Building owners complain the new higher cap on recoupable repair costs is rendered mostly useless by the unchanged cap on allowable rent increases, as owners won’t be able to pay the costs of financing those repairs.
The complexity of the new system could also see building owners sued for allegedly increasing rents more than what’s allowed by the law, they argue.
“The increases to the cap will provide minor relief to a small number of buildings, but the changes in the process are fraught with legal traps that will deter most property owners from using it,” said CHIP Executive Director Jay Martin in a statement. “Instead of addressing the housing shortage, Albany somehow made it worse.”
Quick Links
- The U.S. Supreme Court heard oral arguments in the case of City of Grants Pass v. Johnson about whether the Eight Amendment prohibits local governments from penalizing the homeless for sleeping outside. Liberal justices seemed generally horrified by Grants Pass’s position that it should be able to fine people for sleeping in public parks. Interestingly, conservative justices Brett Kavanaugh and Amy Coney Barret also were skeptical of the city’s position that fining people for sleeping in public was an important tool it needed for addressing homelessness.

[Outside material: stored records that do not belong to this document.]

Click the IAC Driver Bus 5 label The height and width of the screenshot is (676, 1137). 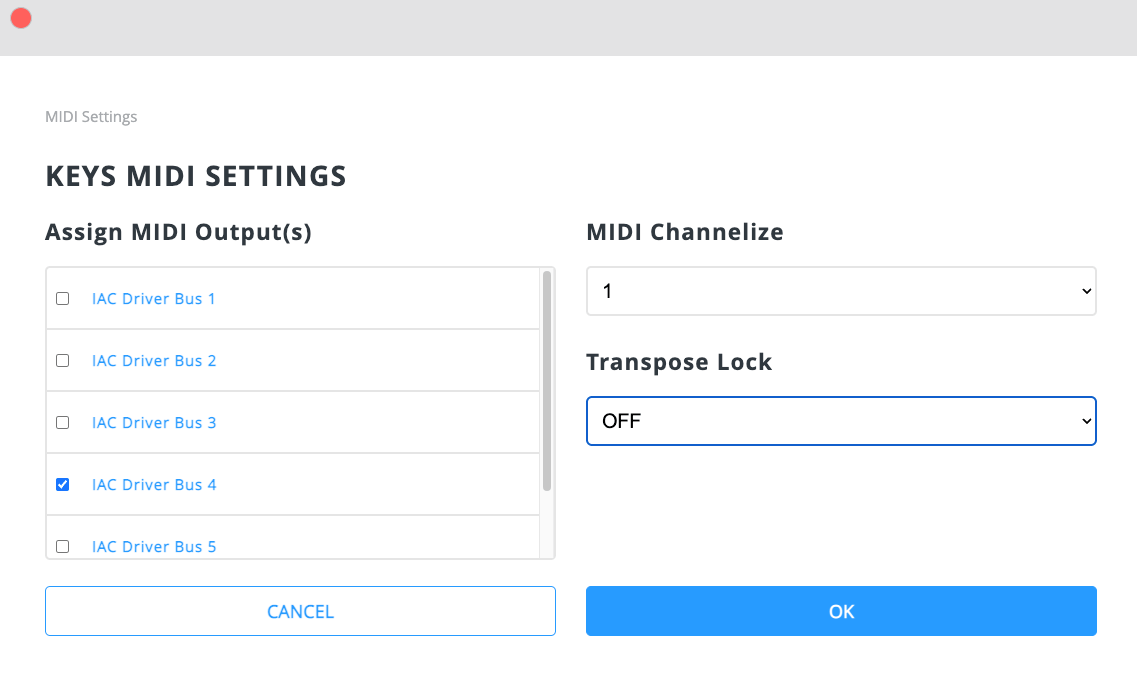pyautogui.click(x=154, y=546)
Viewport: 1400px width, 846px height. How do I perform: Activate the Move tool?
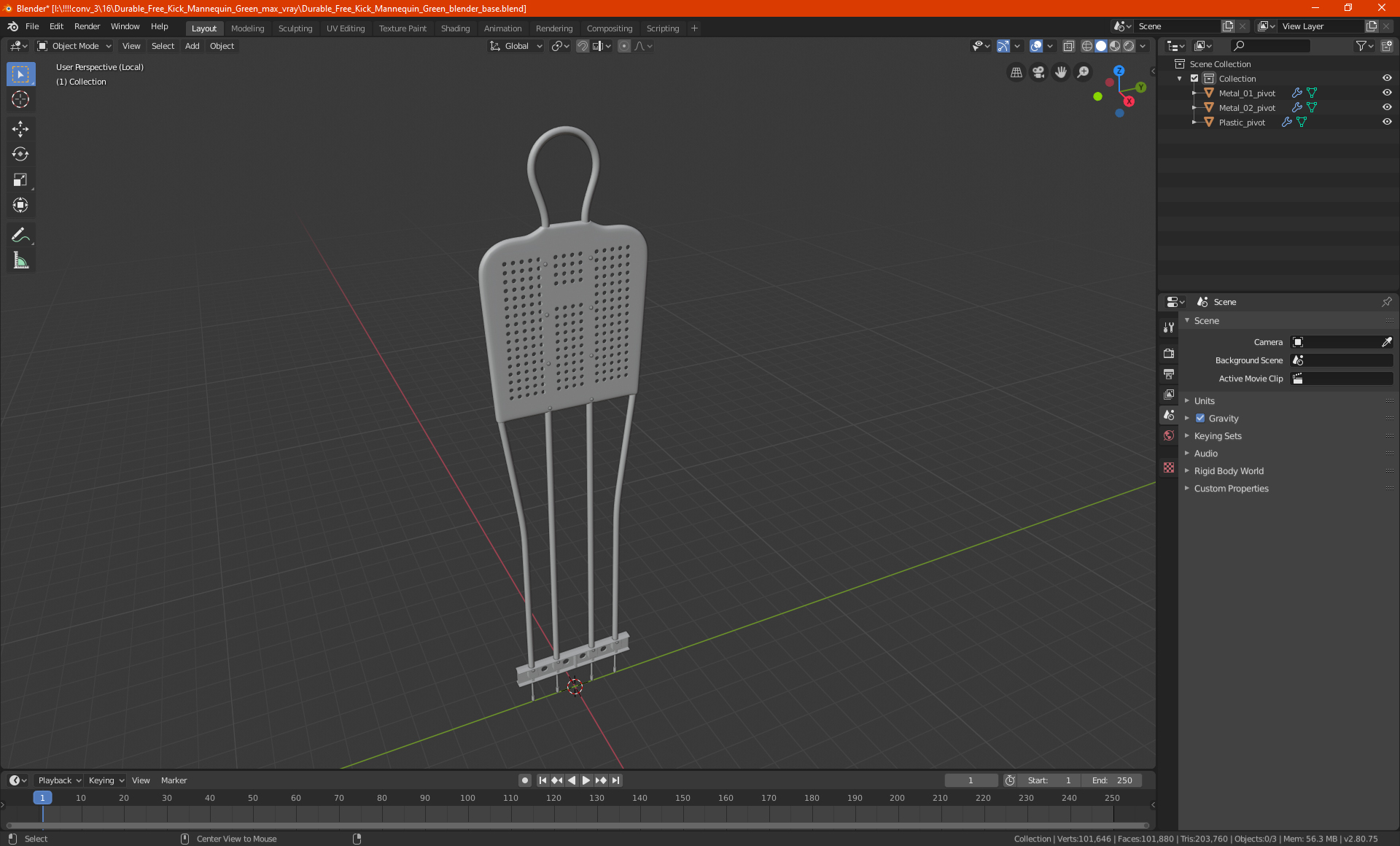pos(20,129)
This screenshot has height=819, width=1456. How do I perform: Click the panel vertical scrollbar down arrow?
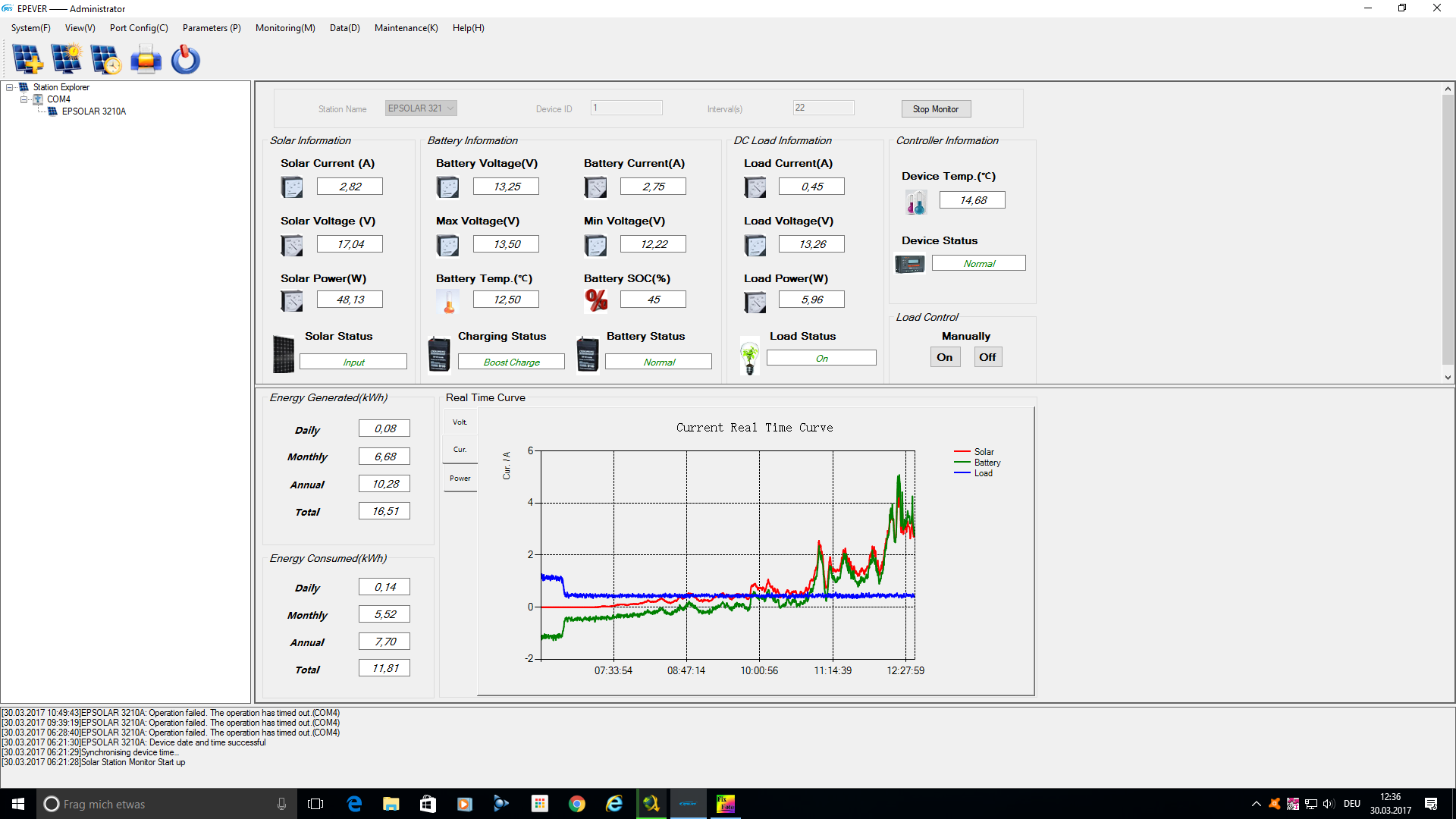(1448, 377)
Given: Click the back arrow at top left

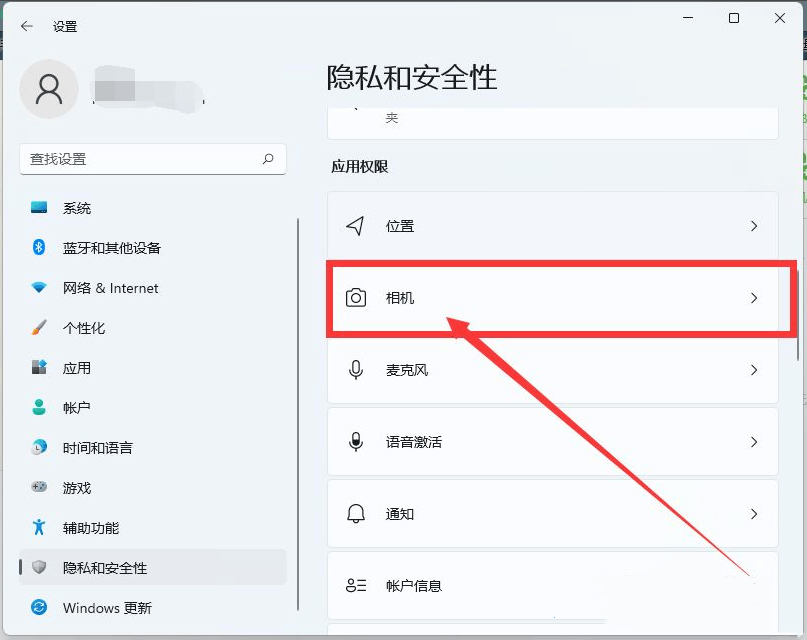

- Austin, Texas, passed building code amendments that prohibit developers from building windowless bedrooms. Not having natural light is unpleasant, but not having a bedroom period is probably worse.
- Illinois lawmakers’ effort to repeal the state’s ban on local rent control policies stalls in the Legislature.
- Meanwhile in the Netherlands, the far right is warming to the idea of rent control.
- Two British academics have a plan for solving the housing crisis without building more homes. They suggest redistributing the homes to the right people.